Dr. Andrikopoulou connects the potential of machine learning and artificial intelligence with the need for clinicians to expand their toolkit. “This program is a prime example of how physicians cannot do it all,” she says. “We have to recognize that we can no longer be the sole agents responsible for providing high-quality care.”
In turning to Mpirik, the team was able to process and sort a large volume of data. “With this additional information, we gained insights that can transform the way we deliver care,” Dr. Andrikopoulou says.
Dr. Booker says the technology’s power is in being able to quickly and accurately review charts to identify patients who may qualify for certain types of care. “Health care delivery is a winding path, and patients occasionally slip through the cracks, either at the patient end or the health care end,” he says. “What drives our effort is a desire to ensure that all of our patients receive equitable, high-value care.”

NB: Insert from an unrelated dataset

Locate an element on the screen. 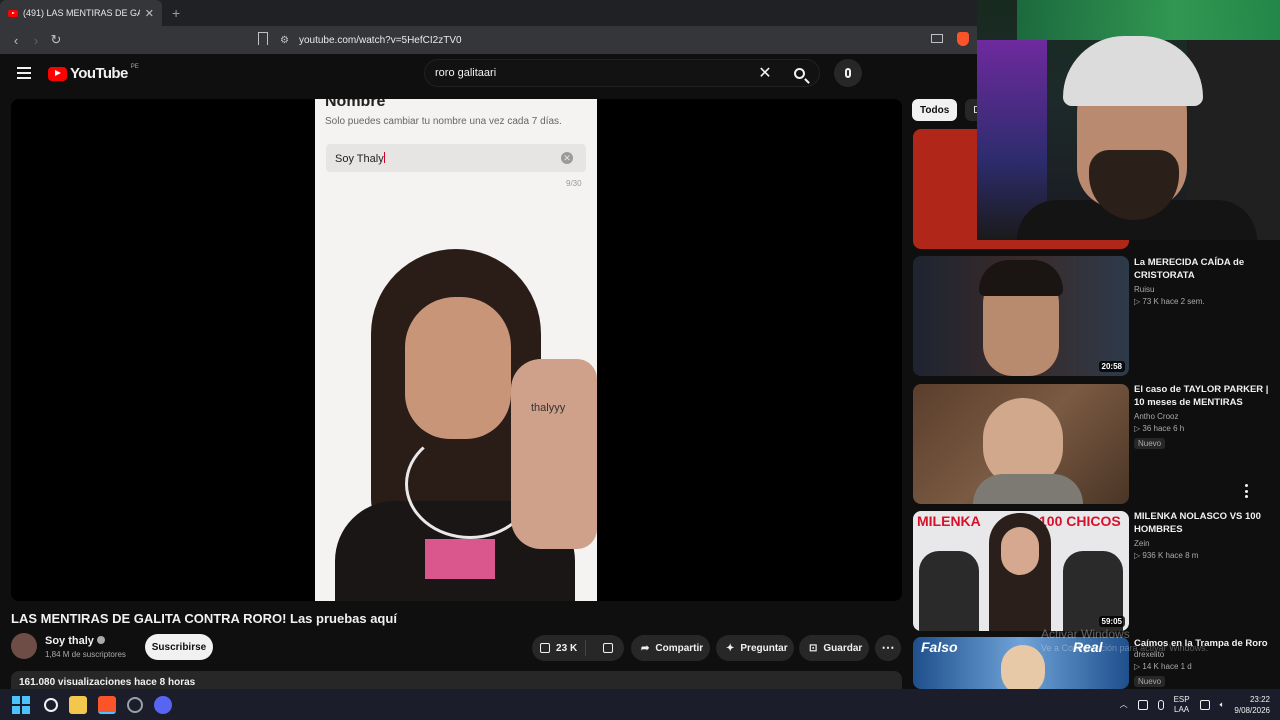 The image size is (1280, 720). channel-name: Soy thaly is located at coordinates (75, 641).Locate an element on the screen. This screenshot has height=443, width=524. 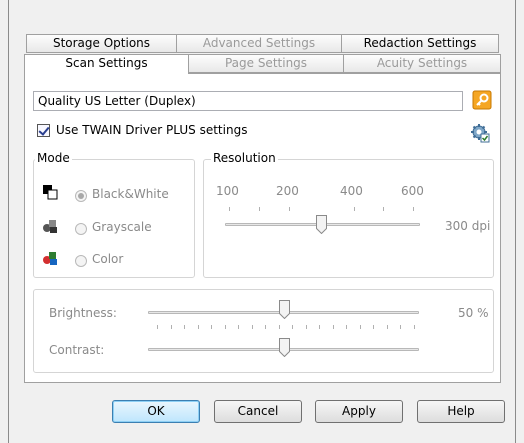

Referring to the Mpirik project as a labor of love, Dr. Booker says his interest in natural language processing and artificial intelligence as a diagnostic tool grew organically. “I have an interest in quality improvement and health system management,” he says. “But I took the next step because I saw a gap in our ability to identify patients with clinically significant heart valve disease.”
He quickly internalized the technology’s potential. “If we allow the system the time it needs to understand patients, there’s no ceiling,” Dr. Booker says. “We’re limited only by the guardrails of our imaginations.”